三條黑索便如三條張牙舞爪的墨龍相似,急升而上,分從三面撲到。張無忌借著電光,一瞥間已看清三僧容貌。坐在東北角那僧臉色漆黑,有似生鐵;西北角那僧枯黃如槁木;正南方那僧卻是臉色慘白如紙。三僧均是面頰深陷,瘦得全無肌肉,黃臉僧人眇了一目。三個老僧五道目光映著閃電,更顯得爍然有神。

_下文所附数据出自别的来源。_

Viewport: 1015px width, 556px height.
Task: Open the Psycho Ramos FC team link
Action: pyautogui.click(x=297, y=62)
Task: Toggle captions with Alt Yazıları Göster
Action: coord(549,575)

黃臉老僧忽然一聲清嘯,說道:“張教主,老衲法名渡厄,這位白臉師弟,法名渡劫,這位黑臉師弟,法名渡難。陽頂天既死,我三人的深仇大怨,只好著落在現任教主身上。我們師侄空見、空性二人又都死在貴教手下。你既然來到此地,自是有恃無恐。數十年來恩恩怨怨,咱們武功上作一了斷便是。
人物簡介
渡厄武功精湛,比起師弟渡劫、渡難,無論在佛法或武功均更勝一籌。
性格乖戾,食古不化,除卻“人我四相”,舊仇要算到新教主身上云云。
品性渡厄實為有德高僧(存疑),圓真詐欺謝遜屠龍寶刀時,遭到渡厄訓斥,告訴他出家人不打誑語,並稱縱對大奸大惡之輩也不可言而無信。且他明辨事理,知善知惡,實不虛傳。佛法云云,虛與委蛇,不過人前人後,小肚雞腸,非釋迦佛法佛根佛性,既然妄稱輩分最高,釋家少林在倚天屠龍品性等等可見一斑。
絕學:
金剛伏魔圈(少林絕學,為佛法伏魔的精妙大法,須達「無我相、無人相、無眾生相、無壽者相」(念佛僧而已,難解金剛般若波羅蜜真諦)的佛法修為能至巔峰。渡厄深明此理,但渡難、渡劫看重勝負,渡厄只有降低與二人配合,故此金剛伏魔圈仍未達最高威力)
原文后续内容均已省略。